Lange and her five sisters took turns, making sure their father had care around the clock. Richard Mott died six months after diagnosis, on Sept. 11, 2000.
Today Lange is starting a local chapter of the ALS Association, a national, not-for-profit, voluntary health organization dedicated solely to finding a cure for and improving life for people with ALS. She hosts a "coming out" meeting from 7 to 9 p.m. March 25 in the North Medical Center main lobby on Taft Road in North Syracuse. Similar meetings are set for March 26 in Rochester and March 27 in Buffalo.
As her group gets off the ground, the local office of the Muscular Dystrophy Association is starting new support groups for people affected by ALS. They're free.
The Syracuse-area meeting is the second Tuesday of the month. The next one is 1 to 3 p.m.
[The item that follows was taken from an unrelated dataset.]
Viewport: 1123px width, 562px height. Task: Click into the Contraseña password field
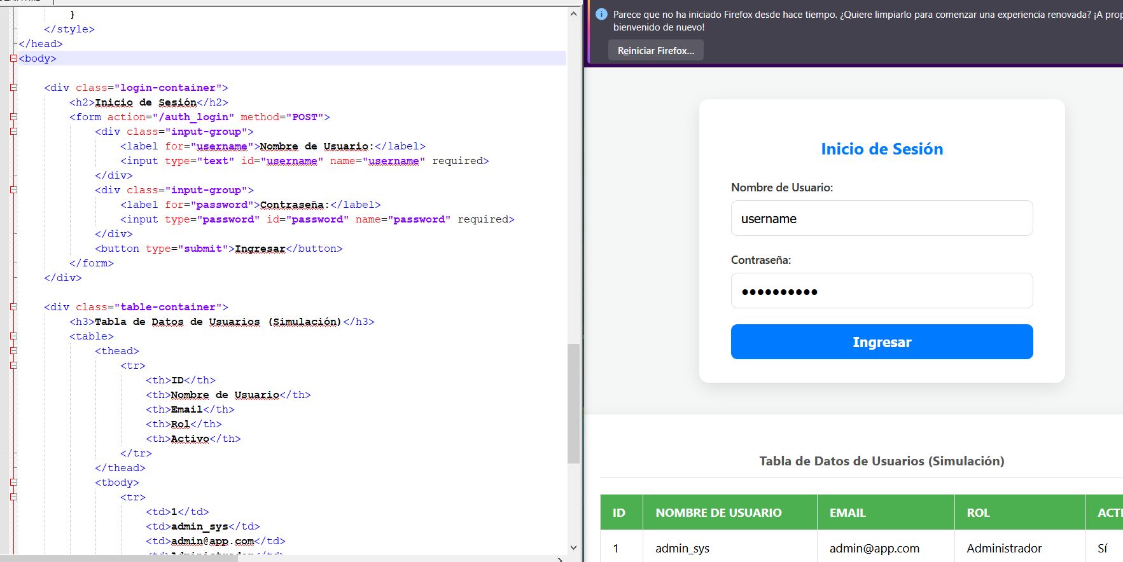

March 11 at the Rosamond Hospice on Seventh North Street in Liverpool.
The Utica meeting is the third Thursday of the month. The next one is 5 to 7 p.m. March 20 at the Faxton Hospital Auditorium on Sunset Avenue in Utica.
ALS is a progressive, fatal neurodegenerative disease that claims about 5,600 Americans each year. It's known as Lou Gehrig's disease after the famous Yankee baseball player it claimed in 1941, when Gehrig was 38. Gehrig was born 100 years ago this June.
The ALS Association says 15 new cases are diagnosed every day. Mental faculties are not affected, but the person loses voluntary muscle control until he or she is completely paralyzed. Survival time from diagnosis is usually no more than five years, and there are no known cures.
Dr. Jeremy Shefner is director of the Muscular Dystrophy Association/ALS Research and Treatment Center at SUNY Upstate Medical University. He has seen an increasing number of people with ALS in the six years since opening the center because he and colleagues have an increasing number of potentially effective treatments.
Three studies under way now are based on success that's been demonstrated in animals, he says. They include Celebrex, an arthritis medicine; dietary supplements that protect parts of nerve cells; and the antibiotic minocycline, which seems to inhibit the enzymes that contribute to cell death.